◆ ТЕКСТ ДЛЯ ЧТЕНИЯ
1648. Письмо о массовом восстании укр. народа

ПИСЬМО ГАЛИЦКОГО СТОЛЬНИКА А. МЯСКОВСКОГО ИЗ ВАРШАВЫ С СООБЩЕНИЕМ О МАССОВОМ ВОССТАНИИ УКРАИНСКОГО НАРОДА ПРОТИВ ПОЛЬСКОЙ ШЛЯХТЫ И О ТЯЖЕЛОМ ПОЛОЖЕНИИ КОРОЛЕВСКИХ ВОЙСК, НАХОДЯЩИХСЯ НА УКРАИНЕ
1648 г. сентября 23
Копия письма п. Мясковского е. м. ксендзу епископу познанскому [1648, 23. IX]
Большую благосклонность, несоразмерную с моими заслугами, я встречаю со стороны в. м. в. м. п. благодетеля, ибо не только изволишь принимать мои признательные письма, которые я пишу в. м. в. м. пану деловым пером, но также не перестаешь посылать мне и ответы свои, что я считаю признаком большой благосклонности в. м. в. м. пана ко мне. Желал бы я себе того, чтобы я мог посылать в. м. м. пану самые лучшие и благополучные для дела нашей отчизны сведения. Однако, пока не будет более счастливых, излагаю в. м. м. пану нынешние [сведения].
К е. м. п. канцлеру пришли письма от е. м. п. хорунжего, а также от е. м. п. старосты сокальского, в которых имеются следующие подробности:
Во-первых, почти все войско сосредоточилось очень хорошо и в порядке, так что смело могло бы уже с оттоманским цесарем сразиться, ибо было его уже налицо 30 тысяч, а в нескольких милях были еще великопольские хоругви и п. воевода брестский, и п. Пшиемский, и народ королевича Кароля, и мазовецкие хоругви, и несколько тысяч других, не подошедших еще [воинов]. Но каждый день входило в лагерь по несколько хоругвей, так что к тому времени все уже были вместе.
Второе очень хорошее дело совершилось, что их милости князья, то есть воеводы сандомирский и русский, предав забвению и всеобщему прощению свои обиды, помирились между собой . 13 сентября войска [их] соединились и для проявления братства вышли [друг другу навстречу] до половины поля.

◆ ЧТО СДЕЛАТЬ
Переведите, пожалуйста, на английский язык следующее предложение из письма о восстании 1648 года: «Но каждый день входило в лагерь по несколько хоругвей, так что к тому времени все уже были вместе».

◆ РАЗДЕЛ ДАННЫХ
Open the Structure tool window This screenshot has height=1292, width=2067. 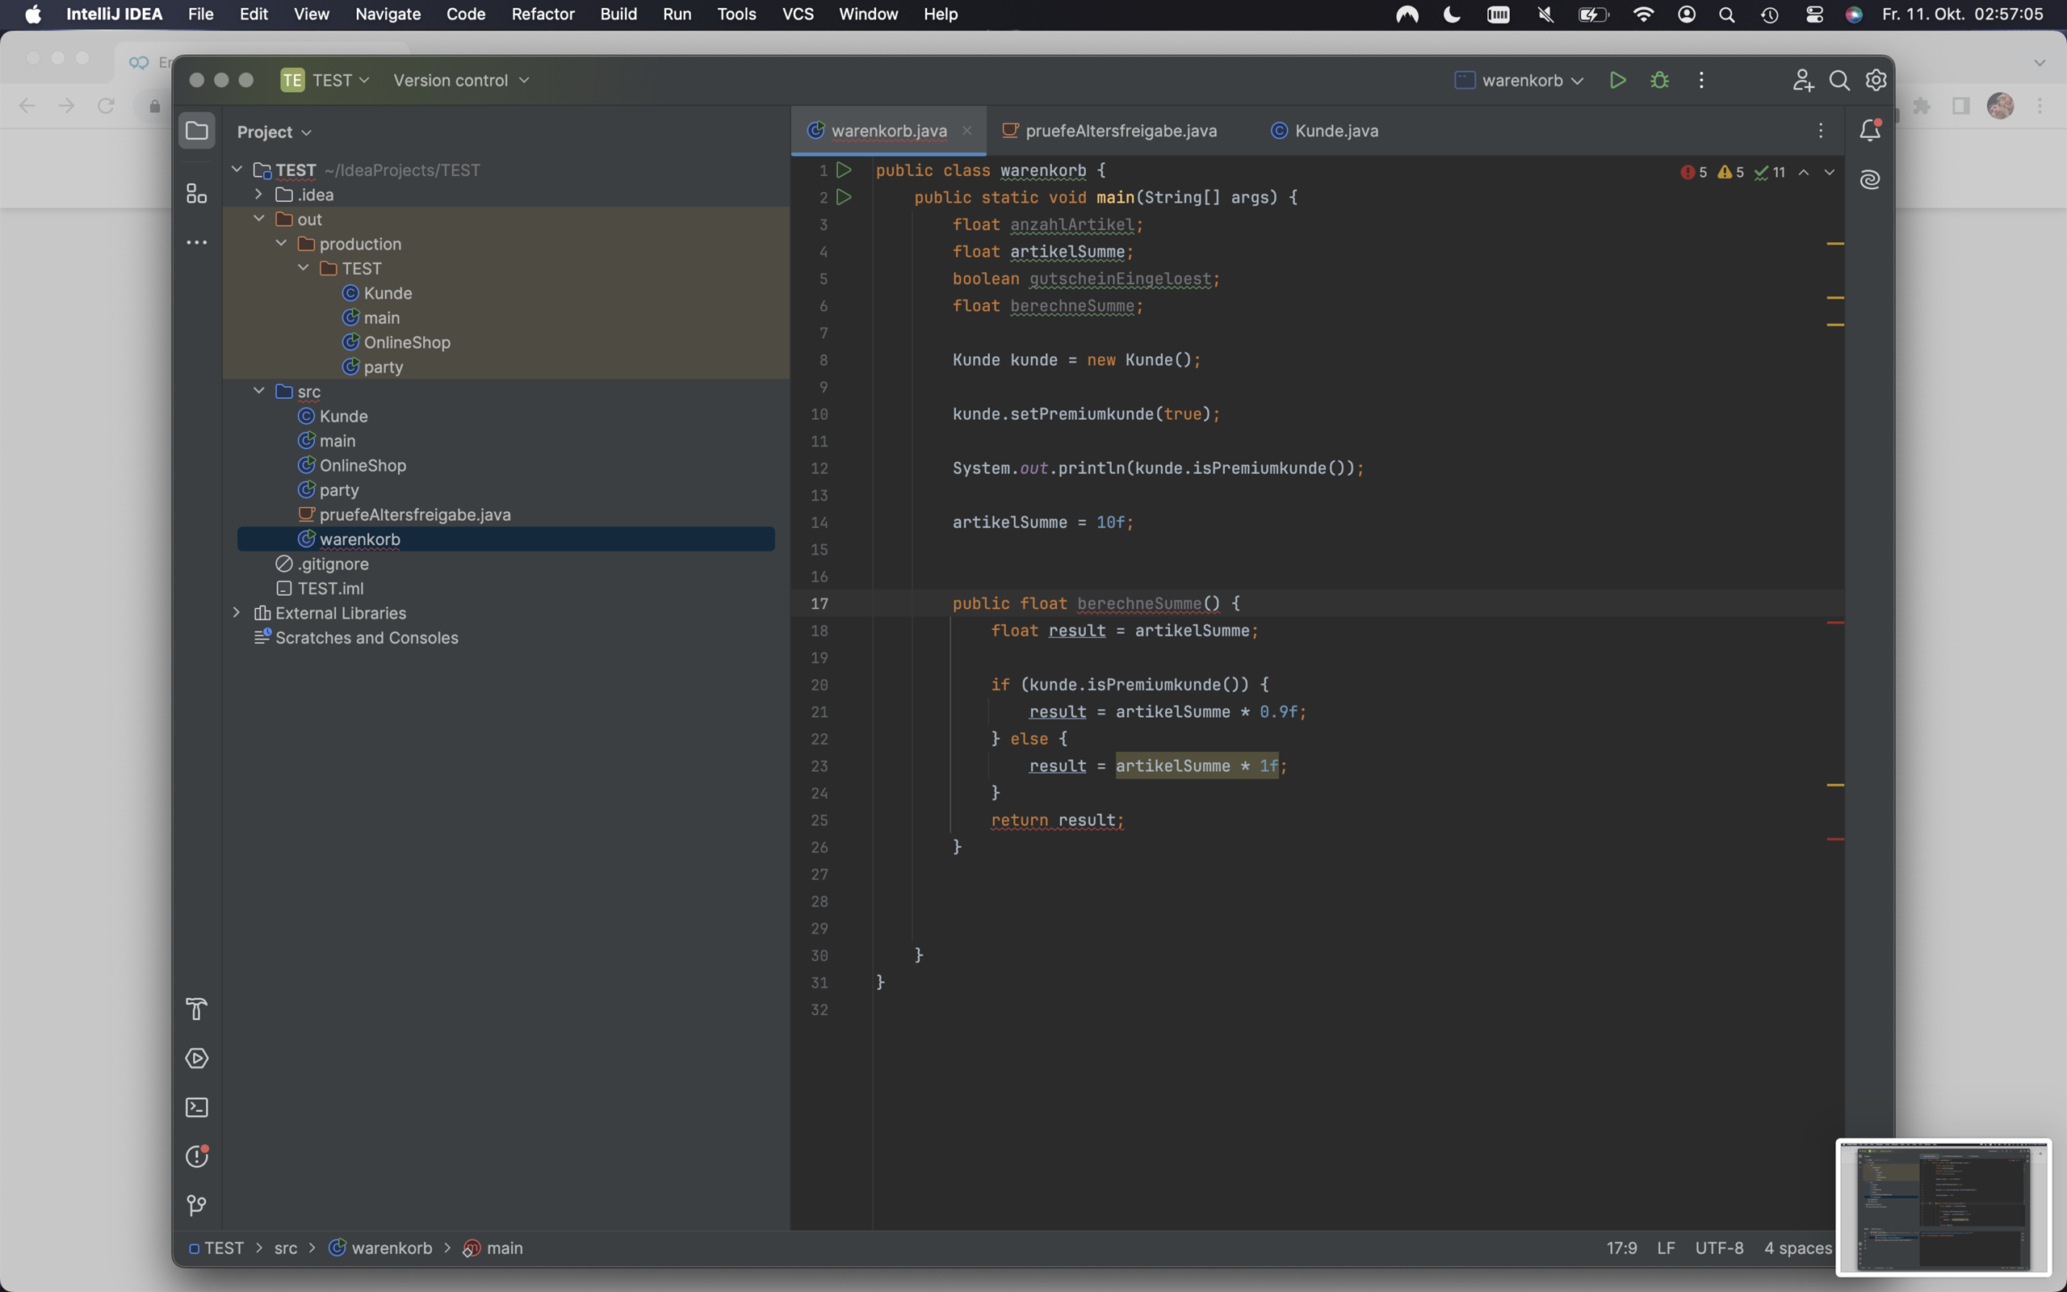coord(196,194)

◆ ПИСЬМЕННЫЙ ОТВЕТ
But every day several banners entered the camp, so that by that time all were already together.